Sektörel Görünüm - Temmuz 2025 Bankacılık Bülteni
Veriler
✦ Mayıs ayında bankacılık sektörünün net kârı 62,3 milyar TL’ye ulaşarak geçen yıla göre %45, bir önceki aya göre ise %30 arttı. Böylece sektör, yılın ilk beş ayında toplamda 326,5 milyar TL net kâr elde etmiş oldu. Bu da yıllık bazda %40’lık bir artış anlamına geliyor. Ancak bu güçlü görünümün arkasında karşılık giderlerindeki sert düşüş etkili oldu. Operasyonel tarafta ise daha zayıf bir tablo var. Net faiz marjı aylık bazda 41 baz puan gerilerken, TL kredi-mevduat makası 158 baz puan daraldı. Bu da TL fonlama maliyetlerindeki artışın bankalar üzerindeki baskısını teyit ediyor.

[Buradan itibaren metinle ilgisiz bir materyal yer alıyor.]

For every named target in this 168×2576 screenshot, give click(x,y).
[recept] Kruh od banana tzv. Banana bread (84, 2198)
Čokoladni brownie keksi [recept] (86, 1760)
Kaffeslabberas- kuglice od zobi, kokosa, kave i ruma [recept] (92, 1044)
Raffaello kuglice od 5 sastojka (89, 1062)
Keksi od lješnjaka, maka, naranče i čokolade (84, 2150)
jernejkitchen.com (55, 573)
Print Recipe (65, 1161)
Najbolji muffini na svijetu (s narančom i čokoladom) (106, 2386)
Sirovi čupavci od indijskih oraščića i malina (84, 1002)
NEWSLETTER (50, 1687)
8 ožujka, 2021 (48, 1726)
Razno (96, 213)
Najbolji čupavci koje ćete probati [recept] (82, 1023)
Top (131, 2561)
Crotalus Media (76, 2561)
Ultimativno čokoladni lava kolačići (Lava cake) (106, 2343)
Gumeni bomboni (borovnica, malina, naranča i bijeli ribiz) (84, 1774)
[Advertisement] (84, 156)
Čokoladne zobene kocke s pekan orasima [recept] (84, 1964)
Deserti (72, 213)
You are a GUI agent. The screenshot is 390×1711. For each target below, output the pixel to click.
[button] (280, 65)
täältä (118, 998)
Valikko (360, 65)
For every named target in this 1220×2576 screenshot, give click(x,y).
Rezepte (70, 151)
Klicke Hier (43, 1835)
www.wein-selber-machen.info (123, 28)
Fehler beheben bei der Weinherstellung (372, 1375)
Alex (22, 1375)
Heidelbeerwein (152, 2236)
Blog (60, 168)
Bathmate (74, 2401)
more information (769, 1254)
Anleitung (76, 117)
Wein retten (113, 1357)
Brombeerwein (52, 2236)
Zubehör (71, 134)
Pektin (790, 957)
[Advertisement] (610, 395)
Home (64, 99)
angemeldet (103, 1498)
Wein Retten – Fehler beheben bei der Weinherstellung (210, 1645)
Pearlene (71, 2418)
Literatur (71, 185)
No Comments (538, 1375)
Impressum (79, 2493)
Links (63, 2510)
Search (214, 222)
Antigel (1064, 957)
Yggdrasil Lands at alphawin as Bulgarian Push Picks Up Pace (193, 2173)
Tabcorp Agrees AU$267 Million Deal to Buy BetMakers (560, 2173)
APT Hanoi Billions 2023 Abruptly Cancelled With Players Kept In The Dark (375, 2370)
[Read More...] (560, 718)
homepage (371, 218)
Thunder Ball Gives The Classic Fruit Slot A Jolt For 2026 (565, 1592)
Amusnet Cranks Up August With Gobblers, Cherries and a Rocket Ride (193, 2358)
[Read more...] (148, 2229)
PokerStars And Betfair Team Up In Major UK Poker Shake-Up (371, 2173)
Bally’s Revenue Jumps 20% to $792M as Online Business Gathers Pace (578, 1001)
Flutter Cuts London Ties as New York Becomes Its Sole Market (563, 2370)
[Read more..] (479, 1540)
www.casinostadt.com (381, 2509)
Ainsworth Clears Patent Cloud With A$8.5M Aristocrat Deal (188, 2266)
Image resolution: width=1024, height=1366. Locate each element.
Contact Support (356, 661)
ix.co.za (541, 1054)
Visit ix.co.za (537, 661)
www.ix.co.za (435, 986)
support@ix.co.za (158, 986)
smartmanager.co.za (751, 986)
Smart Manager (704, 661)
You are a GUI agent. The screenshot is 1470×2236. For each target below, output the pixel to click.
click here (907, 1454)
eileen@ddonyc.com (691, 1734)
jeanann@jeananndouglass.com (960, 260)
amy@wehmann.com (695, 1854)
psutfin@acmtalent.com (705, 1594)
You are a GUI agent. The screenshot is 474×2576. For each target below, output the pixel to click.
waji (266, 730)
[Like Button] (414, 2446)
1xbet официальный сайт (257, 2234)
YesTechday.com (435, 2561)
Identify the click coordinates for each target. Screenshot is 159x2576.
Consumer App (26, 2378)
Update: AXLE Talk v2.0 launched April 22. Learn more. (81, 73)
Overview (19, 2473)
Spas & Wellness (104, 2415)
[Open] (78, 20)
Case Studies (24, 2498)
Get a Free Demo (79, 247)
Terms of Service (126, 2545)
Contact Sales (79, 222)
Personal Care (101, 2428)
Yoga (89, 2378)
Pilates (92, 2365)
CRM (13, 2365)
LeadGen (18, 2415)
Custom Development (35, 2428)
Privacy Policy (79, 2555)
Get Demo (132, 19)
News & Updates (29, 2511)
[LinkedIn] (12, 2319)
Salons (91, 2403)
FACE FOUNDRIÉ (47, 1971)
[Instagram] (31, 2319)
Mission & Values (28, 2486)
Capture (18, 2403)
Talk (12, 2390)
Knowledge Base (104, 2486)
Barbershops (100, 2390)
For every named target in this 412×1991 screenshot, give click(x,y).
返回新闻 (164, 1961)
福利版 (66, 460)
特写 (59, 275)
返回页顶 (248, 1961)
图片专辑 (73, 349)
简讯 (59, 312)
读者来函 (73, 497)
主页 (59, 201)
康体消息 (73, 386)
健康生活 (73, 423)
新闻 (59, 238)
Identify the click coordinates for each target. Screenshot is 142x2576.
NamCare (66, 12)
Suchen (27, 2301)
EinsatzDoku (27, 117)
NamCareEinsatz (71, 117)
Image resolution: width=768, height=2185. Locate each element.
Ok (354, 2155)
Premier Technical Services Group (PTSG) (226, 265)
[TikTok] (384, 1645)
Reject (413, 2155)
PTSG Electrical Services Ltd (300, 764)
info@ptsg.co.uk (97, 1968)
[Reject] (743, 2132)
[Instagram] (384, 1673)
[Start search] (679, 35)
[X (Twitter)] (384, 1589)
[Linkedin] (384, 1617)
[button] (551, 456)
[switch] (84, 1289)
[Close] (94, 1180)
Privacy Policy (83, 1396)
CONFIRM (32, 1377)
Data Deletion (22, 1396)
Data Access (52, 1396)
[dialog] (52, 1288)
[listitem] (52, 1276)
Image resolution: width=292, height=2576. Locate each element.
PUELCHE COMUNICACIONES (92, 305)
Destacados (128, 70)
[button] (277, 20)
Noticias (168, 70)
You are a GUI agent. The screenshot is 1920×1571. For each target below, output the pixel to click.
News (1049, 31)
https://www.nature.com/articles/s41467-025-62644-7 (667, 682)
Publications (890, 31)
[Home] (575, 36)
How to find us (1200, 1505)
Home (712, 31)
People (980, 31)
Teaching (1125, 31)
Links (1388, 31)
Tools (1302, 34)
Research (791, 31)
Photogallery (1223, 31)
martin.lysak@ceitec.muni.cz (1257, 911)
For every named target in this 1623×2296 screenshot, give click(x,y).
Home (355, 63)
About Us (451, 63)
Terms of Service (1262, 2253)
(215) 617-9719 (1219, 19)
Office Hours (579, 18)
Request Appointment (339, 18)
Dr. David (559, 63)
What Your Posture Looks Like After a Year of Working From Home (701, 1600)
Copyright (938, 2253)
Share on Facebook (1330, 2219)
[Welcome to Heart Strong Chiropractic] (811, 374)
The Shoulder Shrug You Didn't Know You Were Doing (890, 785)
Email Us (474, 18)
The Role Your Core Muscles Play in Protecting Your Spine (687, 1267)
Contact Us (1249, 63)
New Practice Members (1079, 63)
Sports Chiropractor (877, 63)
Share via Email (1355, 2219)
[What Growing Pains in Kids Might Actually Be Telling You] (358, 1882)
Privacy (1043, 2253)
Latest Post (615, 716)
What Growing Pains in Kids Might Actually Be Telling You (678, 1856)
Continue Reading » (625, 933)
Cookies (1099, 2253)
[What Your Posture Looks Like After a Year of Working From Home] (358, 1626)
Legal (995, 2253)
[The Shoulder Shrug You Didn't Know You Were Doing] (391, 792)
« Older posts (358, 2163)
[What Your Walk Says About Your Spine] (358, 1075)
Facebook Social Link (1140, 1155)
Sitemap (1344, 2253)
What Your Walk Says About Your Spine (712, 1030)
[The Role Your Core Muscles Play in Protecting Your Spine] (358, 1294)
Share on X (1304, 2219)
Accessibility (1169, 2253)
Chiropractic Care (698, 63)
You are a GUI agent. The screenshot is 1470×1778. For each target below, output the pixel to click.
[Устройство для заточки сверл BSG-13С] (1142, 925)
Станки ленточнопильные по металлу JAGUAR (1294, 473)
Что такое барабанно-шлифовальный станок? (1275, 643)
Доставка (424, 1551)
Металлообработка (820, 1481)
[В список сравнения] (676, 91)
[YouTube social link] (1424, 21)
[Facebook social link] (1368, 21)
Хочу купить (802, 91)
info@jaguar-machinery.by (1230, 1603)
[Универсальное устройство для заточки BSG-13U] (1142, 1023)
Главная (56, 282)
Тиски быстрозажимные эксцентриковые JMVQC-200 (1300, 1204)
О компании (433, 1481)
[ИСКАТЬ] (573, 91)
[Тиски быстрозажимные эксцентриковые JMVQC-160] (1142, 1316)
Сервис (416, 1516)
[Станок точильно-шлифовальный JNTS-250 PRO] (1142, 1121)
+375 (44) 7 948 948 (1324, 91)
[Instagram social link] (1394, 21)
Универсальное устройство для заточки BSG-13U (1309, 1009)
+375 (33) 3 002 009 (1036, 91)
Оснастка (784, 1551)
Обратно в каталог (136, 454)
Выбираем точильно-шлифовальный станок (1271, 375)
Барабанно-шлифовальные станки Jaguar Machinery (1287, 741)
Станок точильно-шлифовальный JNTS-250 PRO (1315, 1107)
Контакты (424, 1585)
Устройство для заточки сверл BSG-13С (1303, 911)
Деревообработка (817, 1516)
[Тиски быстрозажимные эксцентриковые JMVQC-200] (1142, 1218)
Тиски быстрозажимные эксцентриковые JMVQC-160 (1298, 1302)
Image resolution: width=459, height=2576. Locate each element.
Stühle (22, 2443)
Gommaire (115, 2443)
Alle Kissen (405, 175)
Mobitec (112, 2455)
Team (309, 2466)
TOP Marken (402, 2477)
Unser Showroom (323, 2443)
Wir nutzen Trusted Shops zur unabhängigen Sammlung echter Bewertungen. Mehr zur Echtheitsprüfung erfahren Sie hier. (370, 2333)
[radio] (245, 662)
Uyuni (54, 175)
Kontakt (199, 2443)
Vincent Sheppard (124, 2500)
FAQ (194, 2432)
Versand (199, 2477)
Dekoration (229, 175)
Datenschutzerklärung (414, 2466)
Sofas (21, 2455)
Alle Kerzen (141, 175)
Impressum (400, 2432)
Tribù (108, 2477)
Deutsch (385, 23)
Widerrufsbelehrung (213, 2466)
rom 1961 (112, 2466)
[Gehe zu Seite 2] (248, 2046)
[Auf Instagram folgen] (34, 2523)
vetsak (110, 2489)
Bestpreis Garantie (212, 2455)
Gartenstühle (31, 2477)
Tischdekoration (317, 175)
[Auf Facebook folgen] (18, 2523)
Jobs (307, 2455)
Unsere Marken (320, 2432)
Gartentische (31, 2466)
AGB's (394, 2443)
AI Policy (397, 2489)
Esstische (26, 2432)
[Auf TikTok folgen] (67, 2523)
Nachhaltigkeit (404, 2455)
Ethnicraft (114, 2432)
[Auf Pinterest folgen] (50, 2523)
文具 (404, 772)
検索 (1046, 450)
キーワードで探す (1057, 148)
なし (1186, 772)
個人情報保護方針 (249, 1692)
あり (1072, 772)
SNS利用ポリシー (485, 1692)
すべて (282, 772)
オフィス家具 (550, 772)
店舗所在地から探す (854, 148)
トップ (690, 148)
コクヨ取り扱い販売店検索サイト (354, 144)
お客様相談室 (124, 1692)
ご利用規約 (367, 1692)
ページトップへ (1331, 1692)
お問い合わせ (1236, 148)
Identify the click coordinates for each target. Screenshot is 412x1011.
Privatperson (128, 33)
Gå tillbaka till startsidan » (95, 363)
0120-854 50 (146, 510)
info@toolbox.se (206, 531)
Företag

✧ Geçtiğimiz ay swap maliyetleri ciddi şekilde yükseldi ve ticari işlemler zararı 11,5 milyar TL’ye ulaştı. Komisyon gelirleri ise sektörün güçlü kalmaya devam eden kalemlerinden biri. Aylık bazda %4, yıllıkta ise %42 artış var. Bu, hizmet gelirlerinin bankaların kârlılığına katkı sunmaya devam ettiğini gösteriyor. İkinci çeyrek geneli için baktığımızda; nisan-mayıs net kârı, önceki çeyrek ortalamasına göre %23 daha düşük. Bu da çeyreklik bazda kârlılıkta bir zayıflama olabileceğine işaret ediyor. Ay sonunda bilançoları almaya başlayacağız. Çeyreğin son ayında bankalar TÜFE tahminlerini yukarı revize ettiği için TÜFE gelirlerinden sınırlı katkı gelebilir ancak kredi-mevduat makasındaki daralma bu katkıyı dengeleyecek gibi görünüyor.
✧ Sermaye yapısına göre alt kırılımlar incelendiğinde, mayıs ayında net kârlar; yabancı mevduat bankalarında %31, katılım bankalarında %9, kamu bankalarında %114 ve yerli özel mevduat bankalarında %34 oranında artış gösterdi.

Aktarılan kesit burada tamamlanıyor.